Tuliskan dengan persis bagian dari kutipan tentang konflik dan kebencian di bawah ini, yaitu antara "Siapa yang sebenarnya" dan "api kebencian itu?". Kedua ujungnya ikut ditulis.

Kutipan Teks:
_ _ _ _ _ _ _
Siapa yang sebenarnya dalang di balik semua
pembantaian selama ini? Apakah keberagaman memang tidak pernah bisa menjadi
perpaduan? Apakah sudah menjadi tabiat manusia untuk memperjuangkan hak
istimewanya dan membumihanguskan orang yang tidak sepemahaman?
Bukan ‘siapa’ yang menjadi pertanyaan
setelah konflik-konflik atas nama suku, tim bola, bangsa, agama dan keberagaman
terjadi. Tapi apa yang menyulut api kebencian itu?
Bukan 4 pesawat maut yang membunuh 3.000
orang di gedung kembar World Trade Center (WTC), bukan bom yang membunuh jemaat
dan meruntuhkan tempat-tempat ibadah, bukan kaki yang menginjak-injak tubuh
Haringga Sirila hingga tewas, atau bukan karena mereka orang Dayak maka mereka
harus perang dengan orang Madura.
_ _ _ _ _ _ _
Bahan yang Diberikan:
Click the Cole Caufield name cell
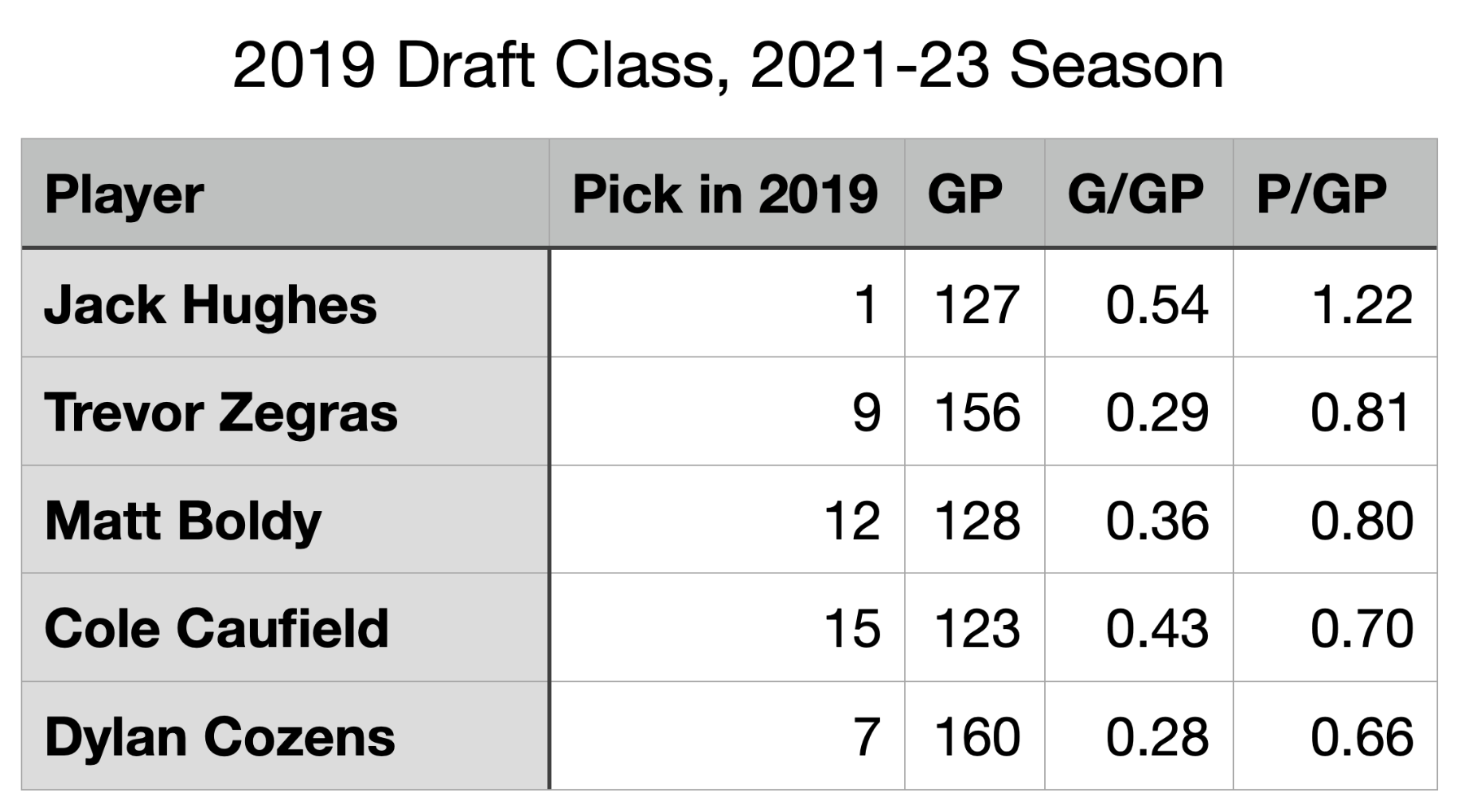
_ _ _ _ _ _ _
Jawaban Latihan:
Siapa yang sebenarnya dalang di balik semua
pembantaian selama ini? Apakah keberagaman memang tidak pernah bisa menjadi
perpaduan? Apakah sudah menjadi tabiat manusia untuk memperjuangkan hak
istimewanya dan membumihanguskan orang yang tidak sepemahaman?
Bukan ‘siapa’ yang menjadi pertanyaan
setelah konflik-konflik atas nama suku, tim bola, bangsa, agama dan keberagaman
terjadi. Tapi apa yang menyulut api kebencian itu?